Authored by: Anonymous on Tuesday, July 24 2012 @ 02:12 PM EDT
Well, the legal costs of Google would have been quite less if Oracle had not
made a sport of ignoring court orders.

[ Reply to This | # ]

Oracle Objects to Google's Bill of Costs ~pj
Authored by: 351-4V on Tuesday, July 24 2012 @ 04:13 PM EDT
I choked on my coffee when I read the "in good faith" part. All the media
exposure, the statements of "Beeelions", none of that was in any way, shape or
form intended to arrive fair compensation for infringed technology. Nor was it
intended as good faith negotiation. Fair compensation is normally arrived at
skilled and sincere negotiation, not a media circus of hyperbole. Good faith,
hah!

[ Reply to This | # ]

I'm guessing
Authored by: rsteinmetz70112 on Tuesday, July 24 2012 @ 05:37 PM EDT
The Judge will, except for those costs related to the third expert report,
require each party to bear their own costs.

The result is arguably split, Google won some and Oracle won some. He has
indicated disdain for corporate litigation and both parties can afford their
cost. These costs are a drop in the bucket compared to the legal fees and would
not even merit a footnote in the SEC filings.

---
Rsteinmetz - IANAL therefore my opinions are illegal.

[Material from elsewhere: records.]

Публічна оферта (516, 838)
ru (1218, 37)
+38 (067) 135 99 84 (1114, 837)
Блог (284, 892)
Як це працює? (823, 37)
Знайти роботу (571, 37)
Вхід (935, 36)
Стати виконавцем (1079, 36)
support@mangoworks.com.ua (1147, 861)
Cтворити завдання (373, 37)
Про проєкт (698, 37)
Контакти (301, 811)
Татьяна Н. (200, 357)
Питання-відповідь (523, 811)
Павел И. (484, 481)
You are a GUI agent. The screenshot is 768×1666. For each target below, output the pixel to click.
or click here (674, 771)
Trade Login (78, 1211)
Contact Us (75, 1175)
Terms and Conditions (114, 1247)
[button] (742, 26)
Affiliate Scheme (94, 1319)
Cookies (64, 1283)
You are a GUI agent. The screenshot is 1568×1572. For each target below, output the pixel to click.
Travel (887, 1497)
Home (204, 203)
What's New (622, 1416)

"I could be wrong now, but I don't think so."
Randy Newman - The Title Theme from Monk

[ Reply to This | # ]

Oracle Objects to Google's Bill of Costs ~pj
Authored by: Anonymous on Wednesday, July 25 2012 @ 07:12 PM EDT
Oh, it would have been "landmark", all right. As in, "totally
re-arranging the legal climate".

And it was novel. Nobody had ever even suggested that such a theory had legal
validity.

But those two attributes are true of every crackpot, borderline-insane legal
theory that's ever put forth in a courtroom. Those aren't virtues; they're
vices. They aren't reasons why Oracle should avoid paying Google's costs;
they're reasons Oracle should have to pay them.